Jeff Tomsic does a serviceable job managing the film’s *many* Hollywoodized liberties – containing the event to wedding festivities, establishing impactful stakes – but don’t think it’s been sanded to a smooth touch. Fisher’s portrayal as Hoagie’s “enthusiastic” wife is an explosion of competitive hormones in every outburst. Unable to play herself because the likes of Bob and Chili are afraid of the woman who takes rivalry “way too serious” (screaming in Chili’s face to suck her “ginger balls” before form tackling him like Brian Urlacher). Annabelle Wallis’ print journalist Rebecca Crosby abandons her profile piece on Bob Callahan’s successful business to follow the man all weekend with zero reservations – another brilliantly understated “WTF” plot point that gets folded in effortlessly. Leslie Bibb as Renner’s wife? Sadistic and so cheek-to-cheek grinningly set. Tag is the kind of move you just roll with, more for the better.
The quintet of actors engaging in the film’s titular wargames range from expected to firing-on-all-cylinders. Jake Johnson the Nick Miller who veered off course and became a constant pot smokestack, Ed Helms as an excitable Ed Helms we’ve seen time and time again (but in a fitting way). Jon Hamm is constantly the overegoed hot-shot only he can pull off without becoming a total asswipe, and Hannibal – every movie needs more Hannibal existential philosophizing and beat-comedy knockouts. These are the bonded talents fighting against Renner, who rises like a machine as his uncatchable gym owner and maniac Jason Bourne of juvenile gamesmanship. Creating mock bedroom sets and using actual spy tactics like a secret operative, Renner is so well suited for the champion’s spotlight. These men take a laughable concept and weave a complicated, progressing emotional journey that ends with true feelings of warmth – splendid bromanship all around.

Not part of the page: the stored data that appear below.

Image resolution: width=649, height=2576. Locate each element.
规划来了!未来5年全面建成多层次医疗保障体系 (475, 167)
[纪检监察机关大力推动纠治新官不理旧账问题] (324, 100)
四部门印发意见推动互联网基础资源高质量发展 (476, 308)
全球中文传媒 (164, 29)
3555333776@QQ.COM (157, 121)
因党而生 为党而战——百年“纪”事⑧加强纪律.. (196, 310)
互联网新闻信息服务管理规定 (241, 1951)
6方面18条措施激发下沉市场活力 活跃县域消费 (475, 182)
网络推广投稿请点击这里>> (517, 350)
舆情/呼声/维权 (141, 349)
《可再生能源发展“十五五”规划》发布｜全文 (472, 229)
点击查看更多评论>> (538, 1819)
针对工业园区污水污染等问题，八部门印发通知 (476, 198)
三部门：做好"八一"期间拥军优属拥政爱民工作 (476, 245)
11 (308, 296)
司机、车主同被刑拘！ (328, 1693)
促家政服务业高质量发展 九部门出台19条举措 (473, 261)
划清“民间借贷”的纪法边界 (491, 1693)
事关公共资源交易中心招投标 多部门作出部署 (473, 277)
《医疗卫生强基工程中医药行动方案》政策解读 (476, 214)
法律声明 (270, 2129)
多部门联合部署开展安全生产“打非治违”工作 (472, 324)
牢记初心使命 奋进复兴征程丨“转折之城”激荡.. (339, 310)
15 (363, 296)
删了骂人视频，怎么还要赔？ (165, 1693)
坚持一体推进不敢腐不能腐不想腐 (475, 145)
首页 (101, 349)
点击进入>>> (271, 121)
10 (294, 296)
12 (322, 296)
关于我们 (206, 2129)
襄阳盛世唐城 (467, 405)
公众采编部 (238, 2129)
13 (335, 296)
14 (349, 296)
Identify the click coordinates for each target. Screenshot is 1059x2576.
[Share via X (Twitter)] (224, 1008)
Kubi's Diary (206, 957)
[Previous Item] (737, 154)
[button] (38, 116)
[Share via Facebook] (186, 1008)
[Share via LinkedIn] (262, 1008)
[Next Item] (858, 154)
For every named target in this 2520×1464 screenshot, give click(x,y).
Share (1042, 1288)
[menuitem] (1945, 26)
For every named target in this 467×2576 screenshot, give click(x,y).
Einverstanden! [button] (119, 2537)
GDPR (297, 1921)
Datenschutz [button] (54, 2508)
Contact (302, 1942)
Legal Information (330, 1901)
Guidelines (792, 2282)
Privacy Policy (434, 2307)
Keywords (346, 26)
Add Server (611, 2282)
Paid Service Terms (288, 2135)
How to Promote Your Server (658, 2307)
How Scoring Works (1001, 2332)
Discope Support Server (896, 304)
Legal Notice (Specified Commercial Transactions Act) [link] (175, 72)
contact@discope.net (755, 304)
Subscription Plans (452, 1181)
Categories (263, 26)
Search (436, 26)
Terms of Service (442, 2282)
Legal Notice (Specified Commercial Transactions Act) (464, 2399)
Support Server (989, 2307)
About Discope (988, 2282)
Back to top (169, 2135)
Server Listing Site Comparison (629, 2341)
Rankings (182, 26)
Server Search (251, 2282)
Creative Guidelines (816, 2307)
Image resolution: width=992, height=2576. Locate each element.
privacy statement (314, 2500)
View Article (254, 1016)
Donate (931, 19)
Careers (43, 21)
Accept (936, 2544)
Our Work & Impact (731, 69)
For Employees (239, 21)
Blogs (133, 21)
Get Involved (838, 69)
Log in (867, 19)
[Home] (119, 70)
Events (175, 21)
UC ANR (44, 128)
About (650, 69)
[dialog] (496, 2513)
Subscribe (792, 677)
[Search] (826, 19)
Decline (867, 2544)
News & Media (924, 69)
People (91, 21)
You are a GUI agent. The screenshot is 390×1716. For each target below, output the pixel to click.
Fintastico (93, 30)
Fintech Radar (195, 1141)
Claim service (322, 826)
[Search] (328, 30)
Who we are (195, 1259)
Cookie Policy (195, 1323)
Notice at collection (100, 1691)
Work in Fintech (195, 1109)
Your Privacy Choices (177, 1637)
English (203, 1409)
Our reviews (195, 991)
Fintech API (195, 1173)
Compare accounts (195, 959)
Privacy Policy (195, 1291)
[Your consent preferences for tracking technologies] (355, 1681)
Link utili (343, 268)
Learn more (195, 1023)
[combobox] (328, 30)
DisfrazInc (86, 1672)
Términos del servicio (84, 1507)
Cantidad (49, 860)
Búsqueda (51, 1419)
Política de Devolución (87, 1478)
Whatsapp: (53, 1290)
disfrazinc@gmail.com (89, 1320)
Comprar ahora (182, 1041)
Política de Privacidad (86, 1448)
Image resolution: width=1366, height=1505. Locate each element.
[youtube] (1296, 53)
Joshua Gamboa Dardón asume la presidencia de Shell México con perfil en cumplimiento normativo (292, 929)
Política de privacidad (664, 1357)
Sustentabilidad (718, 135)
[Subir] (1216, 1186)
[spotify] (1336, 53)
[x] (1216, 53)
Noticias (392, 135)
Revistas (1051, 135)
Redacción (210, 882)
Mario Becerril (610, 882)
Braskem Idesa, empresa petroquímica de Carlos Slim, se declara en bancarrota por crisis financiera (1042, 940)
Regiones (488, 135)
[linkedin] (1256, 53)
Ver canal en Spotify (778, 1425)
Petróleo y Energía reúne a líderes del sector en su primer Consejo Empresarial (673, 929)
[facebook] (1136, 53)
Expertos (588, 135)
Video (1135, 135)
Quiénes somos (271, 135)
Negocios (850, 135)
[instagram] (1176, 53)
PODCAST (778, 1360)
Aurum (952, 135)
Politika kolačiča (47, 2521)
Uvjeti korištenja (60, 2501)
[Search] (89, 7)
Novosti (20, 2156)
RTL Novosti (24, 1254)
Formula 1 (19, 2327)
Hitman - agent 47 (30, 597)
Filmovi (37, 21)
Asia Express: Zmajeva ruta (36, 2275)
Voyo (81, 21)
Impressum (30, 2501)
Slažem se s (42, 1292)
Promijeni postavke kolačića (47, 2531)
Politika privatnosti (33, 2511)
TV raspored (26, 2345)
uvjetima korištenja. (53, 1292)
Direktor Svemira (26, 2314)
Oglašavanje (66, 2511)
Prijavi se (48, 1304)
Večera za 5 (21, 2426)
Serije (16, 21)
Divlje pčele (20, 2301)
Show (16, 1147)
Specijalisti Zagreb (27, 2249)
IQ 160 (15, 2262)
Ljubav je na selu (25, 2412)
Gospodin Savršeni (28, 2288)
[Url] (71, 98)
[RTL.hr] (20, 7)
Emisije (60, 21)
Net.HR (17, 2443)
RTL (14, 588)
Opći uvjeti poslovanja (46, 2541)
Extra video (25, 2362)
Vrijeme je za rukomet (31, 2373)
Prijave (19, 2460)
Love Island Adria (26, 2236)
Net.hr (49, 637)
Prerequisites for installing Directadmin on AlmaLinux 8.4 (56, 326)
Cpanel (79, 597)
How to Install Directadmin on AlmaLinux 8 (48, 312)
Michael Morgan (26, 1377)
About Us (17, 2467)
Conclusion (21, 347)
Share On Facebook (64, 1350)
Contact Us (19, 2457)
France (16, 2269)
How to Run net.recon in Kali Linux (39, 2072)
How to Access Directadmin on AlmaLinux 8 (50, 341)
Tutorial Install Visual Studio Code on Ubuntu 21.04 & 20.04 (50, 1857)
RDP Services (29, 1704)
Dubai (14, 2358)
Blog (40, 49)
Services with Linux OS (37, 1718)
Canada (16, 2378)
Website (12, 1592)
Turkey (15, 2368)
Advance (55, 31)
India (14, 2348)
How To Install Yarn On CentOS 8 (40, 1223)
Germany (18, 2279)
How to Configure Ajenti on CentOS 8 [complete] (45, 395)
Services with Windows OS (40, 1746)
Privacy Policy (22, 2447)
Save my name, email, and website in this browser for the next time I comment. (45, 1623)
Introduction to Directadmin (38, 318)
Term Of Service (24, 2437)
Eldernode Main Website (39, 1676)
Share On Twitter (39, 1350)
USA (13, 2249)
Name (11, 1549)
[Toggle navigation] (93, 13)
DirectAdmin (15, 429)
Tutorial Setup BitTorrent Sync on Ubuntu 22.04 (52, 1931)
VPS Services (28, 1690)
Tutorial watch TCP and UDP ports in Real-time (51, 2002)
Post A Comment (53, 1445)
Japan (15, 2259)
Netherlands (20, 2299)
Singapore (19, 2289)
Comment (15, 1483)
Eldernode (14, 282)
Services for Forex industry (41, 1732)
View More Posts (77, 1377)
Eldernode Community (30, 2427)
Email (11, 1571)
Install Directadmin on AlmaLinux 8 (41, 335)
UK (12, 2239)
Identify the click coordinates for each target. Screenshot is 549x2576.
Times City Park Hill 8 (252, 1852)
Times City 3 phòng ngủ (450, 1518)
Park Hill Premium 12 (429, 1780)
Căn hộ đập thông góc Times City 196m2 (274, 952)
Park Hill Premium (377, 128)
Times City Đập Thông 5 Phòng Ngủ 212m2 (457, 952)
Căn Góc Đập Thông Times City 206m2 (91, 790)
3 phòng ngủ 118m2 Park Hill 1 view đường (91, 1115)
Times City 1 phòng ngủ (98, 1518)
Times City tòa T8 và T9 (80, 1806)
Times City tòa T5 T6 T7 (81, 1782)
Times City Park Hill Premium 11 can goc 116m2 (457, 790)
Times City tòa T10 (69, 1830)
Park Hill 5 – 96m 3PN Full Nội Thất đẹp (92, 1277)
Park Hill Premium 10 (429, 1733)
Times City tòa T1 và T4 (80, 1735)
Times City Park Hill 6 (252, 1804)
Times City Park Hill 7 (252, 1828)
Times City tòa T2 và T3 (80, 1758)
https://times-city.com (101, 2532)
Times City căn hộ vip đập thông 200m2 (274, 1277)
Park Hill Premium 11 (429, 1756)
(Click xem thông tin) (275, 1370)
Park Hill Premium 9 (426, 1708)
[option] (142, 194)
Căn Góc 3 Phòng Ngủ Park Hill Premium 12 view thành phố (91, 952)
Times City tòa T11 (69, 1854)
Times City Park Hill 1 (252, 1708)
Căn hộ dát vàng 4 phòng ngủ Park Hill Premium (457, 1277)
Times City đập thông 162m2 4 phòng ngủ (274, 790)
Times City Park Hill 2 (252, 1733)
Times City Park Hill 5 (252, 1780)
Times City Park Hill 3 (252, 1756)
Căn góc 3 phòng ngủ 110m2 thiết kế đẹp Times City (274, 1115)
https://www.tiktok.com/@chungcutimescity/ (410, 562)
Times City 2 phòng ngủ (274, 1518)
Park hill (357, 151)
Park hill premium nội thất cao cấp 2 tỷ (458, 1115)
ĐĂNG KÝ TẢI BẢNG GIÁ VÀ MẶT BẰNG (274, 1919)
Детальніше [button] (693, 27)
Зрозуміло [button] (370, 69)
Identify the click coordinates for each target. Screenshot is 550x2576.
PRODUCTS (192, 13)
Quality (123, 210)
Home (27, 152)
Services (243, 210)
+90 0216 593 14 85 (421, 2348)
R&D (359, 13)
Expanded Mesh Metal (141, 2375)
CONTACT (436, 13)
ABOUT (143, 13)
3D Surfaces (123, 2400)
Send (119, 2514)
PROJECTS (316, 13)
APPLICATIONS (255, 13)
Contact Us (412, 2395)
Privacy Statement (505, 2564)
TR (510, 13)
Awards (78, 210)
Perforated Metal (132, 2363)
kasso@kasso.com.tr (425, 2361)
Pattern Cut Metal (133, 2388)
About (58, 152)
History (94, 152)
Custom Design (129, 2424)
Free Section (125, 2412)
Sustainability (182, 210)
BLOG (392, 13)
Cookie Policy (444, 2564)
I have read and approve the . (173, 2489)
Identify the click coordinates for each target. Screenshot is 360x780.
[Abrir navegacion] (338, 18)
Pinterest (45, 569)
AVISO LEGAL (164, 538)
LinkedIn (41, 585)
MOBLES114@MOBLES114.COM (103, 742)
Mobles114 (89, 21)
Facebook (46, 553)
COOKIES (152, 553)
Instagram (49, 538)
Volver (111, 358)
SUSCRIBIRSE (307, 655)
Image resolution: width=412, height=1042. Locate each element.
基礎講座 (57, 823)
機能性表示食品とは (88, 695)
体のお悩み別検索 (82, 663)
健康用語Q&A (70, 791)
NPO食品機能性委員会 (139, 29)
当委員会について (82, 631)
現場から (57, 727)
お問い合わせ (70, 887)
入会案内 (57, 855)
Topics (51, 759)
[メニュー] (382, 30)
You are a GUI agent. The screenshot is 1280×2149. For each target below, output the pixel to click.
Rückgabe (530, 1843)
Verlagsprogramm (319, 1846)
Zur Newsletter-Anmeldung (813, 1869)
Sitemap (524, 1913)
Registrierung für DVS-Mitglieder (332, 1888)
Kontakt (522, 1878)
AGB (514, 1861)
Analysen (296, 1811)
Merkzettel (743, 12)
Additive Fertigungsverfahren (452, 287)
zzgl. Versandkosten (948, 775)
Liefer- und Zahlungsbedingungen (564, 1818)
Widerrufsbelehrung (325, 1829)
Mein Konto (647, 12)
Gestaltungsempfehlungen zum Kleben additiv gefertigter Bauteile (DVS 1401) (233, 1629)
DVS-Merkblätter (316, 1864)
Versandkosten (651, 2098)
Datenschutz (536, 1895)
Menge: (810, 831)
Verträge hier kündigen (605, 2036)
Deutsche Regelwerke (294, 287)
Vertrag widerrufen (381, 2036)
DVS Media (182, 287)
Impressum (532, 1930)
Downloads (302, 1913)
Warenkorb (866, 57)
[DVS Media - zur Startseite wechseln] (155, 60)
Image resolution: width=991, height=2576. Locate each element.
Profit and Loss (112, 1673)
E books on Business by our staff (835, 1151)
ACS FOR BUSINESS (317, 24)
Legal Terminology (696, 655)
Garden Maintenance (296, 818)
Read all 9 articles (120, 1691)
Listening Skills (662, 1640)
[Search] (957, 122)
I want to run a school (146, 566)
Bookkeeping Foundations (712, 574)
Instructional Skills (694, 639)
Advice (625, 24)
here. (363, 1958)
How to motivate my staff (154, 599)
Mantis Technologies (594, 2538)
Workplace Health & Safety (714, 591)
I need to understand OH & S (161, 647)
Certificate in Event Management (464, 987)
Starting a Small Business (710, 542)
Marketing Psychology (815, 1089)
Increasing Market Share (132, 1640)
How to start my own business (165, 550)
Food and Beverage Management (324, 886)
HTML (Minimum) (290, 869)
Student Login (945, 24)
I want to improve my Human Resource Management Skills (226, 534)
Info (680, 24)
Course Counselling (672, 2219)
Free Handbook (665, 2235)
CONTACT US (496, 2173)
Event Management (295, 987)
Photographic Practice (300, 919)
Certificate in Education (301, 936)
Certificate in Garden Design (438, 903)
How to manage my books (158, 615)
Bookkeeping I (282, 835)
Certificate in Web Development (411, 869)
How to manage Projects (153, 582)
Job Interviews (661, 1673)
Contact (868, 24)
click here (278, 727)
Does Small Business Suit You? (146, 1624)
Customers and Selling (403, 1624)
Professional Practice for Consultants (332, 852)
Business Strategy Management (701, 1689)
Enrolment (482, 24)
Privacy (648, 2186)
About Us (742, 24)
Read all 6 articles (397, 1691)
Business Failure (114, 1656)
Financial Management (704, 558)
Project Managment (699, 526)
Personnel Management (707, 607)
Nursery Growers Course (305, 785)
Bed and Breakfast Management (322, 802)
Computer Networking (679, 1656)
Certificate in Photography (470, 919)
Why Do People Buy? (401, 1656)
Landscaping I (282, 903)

Chases, chastising, surprise distractions and big-old, bleary-eyed dude hugs – that’s what you can expect, and that’s what Tag delivers. Don’t get me wrong, this film isn’t for the boys like Saturdays are. Comedy and calamity collide with a savory blend of honest intimacy in an oafish but understandable package. Laughs abound, as stupid as they’ve ever been – but not expected is a bursting sense of honoring what we love as to offset life’s burn-and-churn cynicism. Plus horny moms? Even at that, I’ve said too much. Mainstream comedies are good once again, and all it took were some cockblocking, game-nighting and tag-playing adults. Heroes in the most unlikely forms.